"Inner swelling-outer restraint" strategy to fabricate poly (vinyl alcohol)/MoS-poly (vinyl alcohol)/sodium carboxymethyl cellulose Janus hydrogel for pressure-bearing cartilage replacement.

Due to the poor regeneration ability of cartilage tissue, the design and fabrication of permanent hydrogel cartilage scaffolds with mechanical properties matching is still an urgent challenge. In this study, we propose an "inner swelling-outer restraint" strategy to construct Janus hydrogel for pressure-bearing cartilage replacement, which is inspired by the "Lamina-splendens" structure of cartilage. As a proof of concept, the poly(vinyl alcohol)/carboxymethyl cellulose sodium (PVA/CMCNa) layer is designed to capture more fluid by introducing negatively charged aggregates, while the macromolecular conformation of the PVA/MoS layer can be densified through wet annealing, thereby increasing the liquid permeation resistance of the PVA/CMCNa layer.
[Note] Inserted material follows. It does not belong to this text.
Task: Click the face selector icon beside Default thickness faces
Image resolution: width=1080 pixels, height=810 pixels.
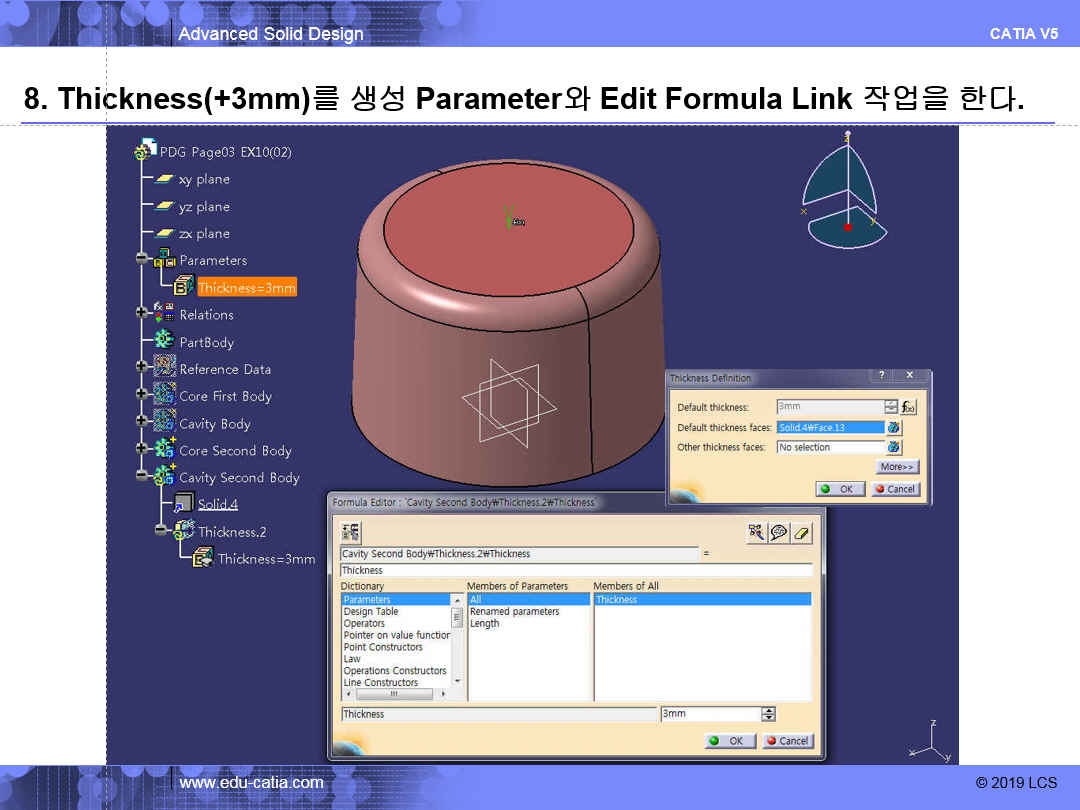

The Janus hydrogels exhibit an amazing liquid bearing capacity under pressure loads, enabling the hydrogels to withstand 30,000 cycles of repeated high-strength compressions without damaging the solid matrix. A robust interface forms between the two layers and the interfacial peeling force reaches 536 ± 39 N/m. The in vivo evaluation results demonstrate that the effect of Janus hydrogel on reducing the cartilage degeneration around the knee cartilage defect is similar to that of autogenous bone. The Janus hydrogel with asymmetric elastic modulus and swelling properties might provide valuable insights into the establishment of soft hydrogel pressure-bearing cartilage replacement.